- _TEXT PASSAGE_
┌──
Here are a few Ayurvedic practices to strengthen your digestive fire:
Ayurvedic Diet – Eat to Live
What to Eat
In Ayurveda, the rules remain constant: as the seasons change and different foods are harvested, we change the foods we eat in accordance.
In winter, for example, squirrels eat nuts a good source of protein and fat. This is a perfect food to help combat the cold and dry weather in the winter months (vata season). Grains, which are harvested in the fall and cooked in the winter, are also a perfect winter food. Cooked grains provide a warm, heavy nutritional base that helps us adapt to the cold of winter.
In spring, after eating heavy nuts and grains during the long sedentary winter, nature again provides us with the perfect food. Light, leafy green veggies and berries are the first foods harvested in the spring (kapha season) and are the natural antidote for the allergy season.
As the days get warmer in July and August, nature provides cooling fruits and vegetables to balance the heat of summer (pitta season).
How to Eat
Ayurveda understands that the cycles of nature will provide what we need at any given time. These cycles also provide the guidelines for a rhythm of life that is enjoyable. Unfortunately, our society has demanded that we rush, push, and shove our way through life in order to get ahead.
└──
- _DATA EXTRACT_
┌──
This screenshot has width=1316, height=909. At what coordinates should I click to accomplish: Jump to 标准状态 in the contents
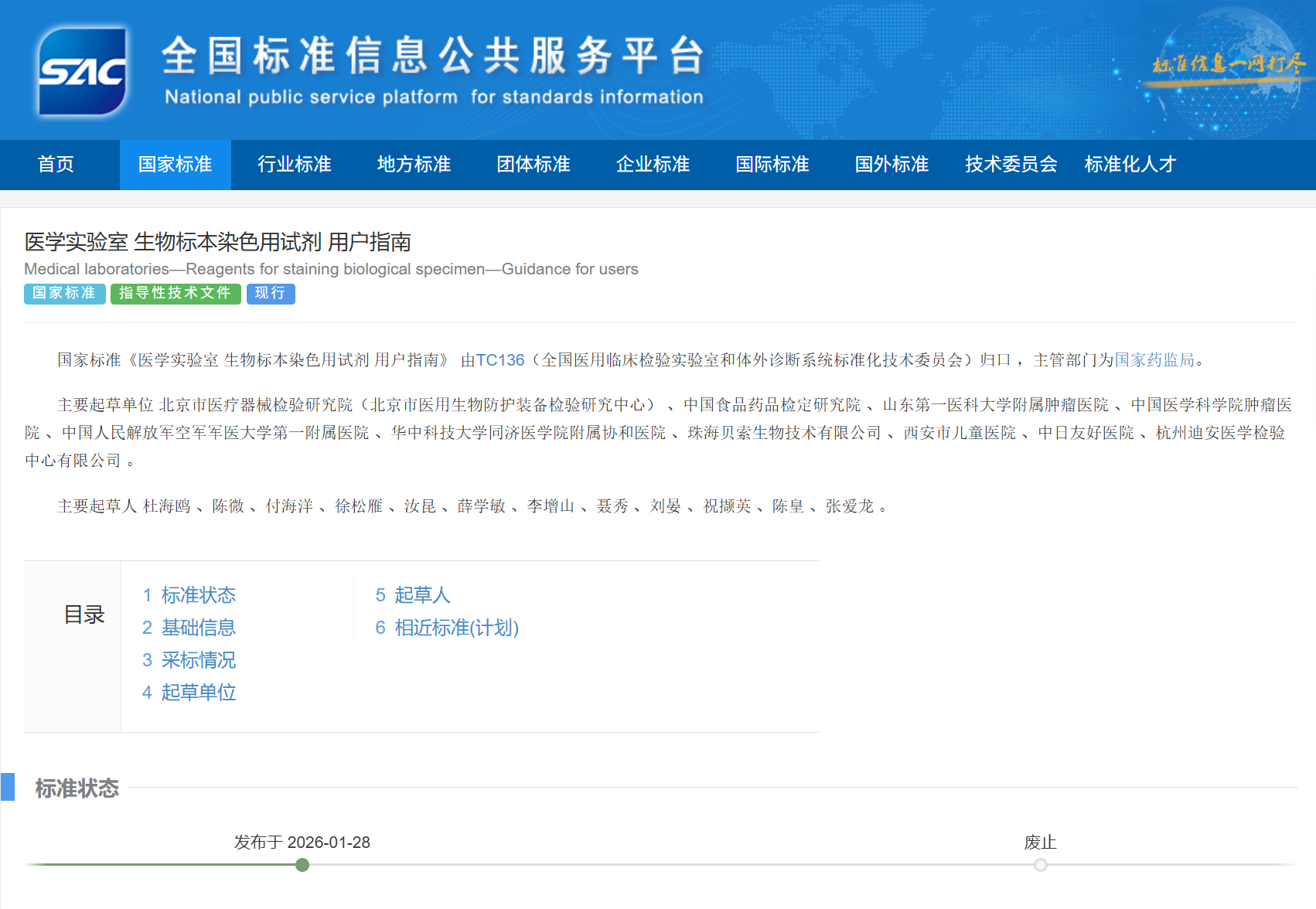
└──
- _SET OF TASKS_
(a) Write out the portion of the Ayurvedic diet passage from "In spring, after" up to and including "the allergy season.".
(b) State whether each of the following statements agrees with the Ayurvedic diet passage, answering yes or no and quoting the deciding words: (i) grains are harvested in the fall and cooked in the winter; (ii) spring is identified as pitta season; (iii) cooling fruits and vegetables are provided in July and August.
(c) Continue the Ayurvedic diet passage after its final sentence.

- _RESPONSES BY TASK_
(a)
In spring, after eating heavy nuts and grains during the long sedentary winter, nature again provides us with the perfect food. Light, leafy green veggies and berries are the first foods harvested in the spring (kapha season) and are the natural antidote for the allergy season.

(b)
(i) Yes: "Grains, which are harvested in the fall and cooked in the winter"
(ii) No: "Light, leafy green veggies and berries are the first foods harvested in the spring (kapha season)"
(iii) Yes: "As the days get warmer in July and August, nature provides cooling fruits and vegetables"

(c)
The biggest social violations of natural law revolve around our meals. We frequently race through or skip meals, eating as many as one-third of our meals in the car.
Crashing through our day, racing through lunch, and coming home to eat our biggest meal of the day at 7:00 PM when the digestion is the weakest, could not be going more against the powerful grain of mother nature.
Ayurveda recommends that all meals should be eaten slowly and calmly, and that the main meal should be at midday.
In Ayurveda, exercise is not only about losing weight, winning races, and staying healthy. Exercise provides a kind of physical stress that can be used to teach us how to deal with all kinds of stress (mental, emotional and social) with an internal sense of composure.
Simply breathing deeply through your nose while walking fast for twenty minutes can teach you to handle stressful situations. (Here’s a tip: while walking fast, if you have to breathe through your mouth, you are walking too fast!)
With 80% of all diseases linked to stress, learning how to take an experience of calm into dynamic activity is an integral part of Ayurveda. The ability to know exactly how much exercise is good for you and how much is harmful becomes more automatic as you learn to listen to your body. Nasal breathing during exercise provides numerous health benefits, including a natural experience of calm that we require for self-healing and growth.
Ayurveda believes that healing starts from within.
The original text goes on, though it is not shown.